Another still, cold sunrise. I watch Venus creeping through the crown of a black locust, dwindling to a point that finally vanishes behind a flotilla of small clouds.
Plummer’s Hollow
November 25, 2023
Cold and still for the opening day of rifle season. Distant booms set the crows off. The sun is a bright smudge in a sky more white than blue.
November 24, 2023
Overcast but bright. I watch small flocks of birds move through the tops of the birches: juncos, kinglets, goldfinches, each skeletal crown studded with winged jewels.
November 23, 2023
Blue-gray layered with yellow-orange a half hour past sunrise.
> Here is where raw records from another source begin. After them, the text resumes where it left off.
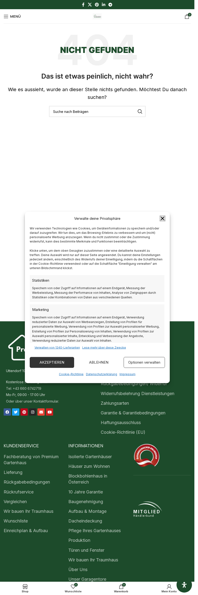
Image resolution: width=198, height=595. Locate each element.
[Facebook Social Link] (83, 4)
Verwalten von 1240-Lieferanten (57, 347)
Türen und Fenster (86, 550)
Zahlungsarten (115, 403)
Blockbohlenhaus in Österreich (87, 479)
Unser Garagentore (87, 579)
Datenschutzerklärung (101, 374)
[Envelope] (41, 412)
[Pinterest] (24, 412)
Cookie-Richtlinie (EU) (123, 432)
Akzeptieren (52, 362)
The creek is still singing about Tuesday’s rain, and the one oak at the woods’ edge that always holds onto its dead leaves hisses in the wind.
November 22, 2023
Wet and overcast at sunrise. The forest floor with its carpet of leaves almost glows for a minute or two before subsiding into ordinary brown.
November 21, 2023
Dawn. A rustle in the leaves as bits of ice and half-frozen raindrops begin falling from the sky. From the lilac, the ticking of a wren.
November 20, 2023
Crystal-clear and very still at dawn. A last meteor disappears into the spreading spill of light on the eastern horizon.
November 19, 2023
Waiting for the sun as the western ridge turns from pink to orange to yellow. The plastic flamingo in my garden is furred with frost.
November 17, 2023
A few degrees above freezing. In the half dark I can just make out a spider descending from the rafters into my lap. Where is she off to, I wonder, so late in the year?
November 16, 2023
Venus like a searchlight through the bare trees. A great-horned owl calls on the far side of the ridge, but gets no response. He tries again. Silence.
November 15, 2023
Cold and still at sunrise. The western ridge turns from barn-red to gold, like an autumn in reverse.
November 14, 2023
Sunrise hidden by a layer of cloud. A white-footed mouse explores the corrugated roof over my oil tanks, its likely sickness shown by its lack of fear.
November 13, 2023
22F/-5C at sunrise. Every twig and leaf is lightly frosted. I watch my clouds of breath drift into the yard.
November 12, 2023
Sun through thin, high clouds—enough to make the last few scarlet oak crowns glow. An ambulance wails through the gap.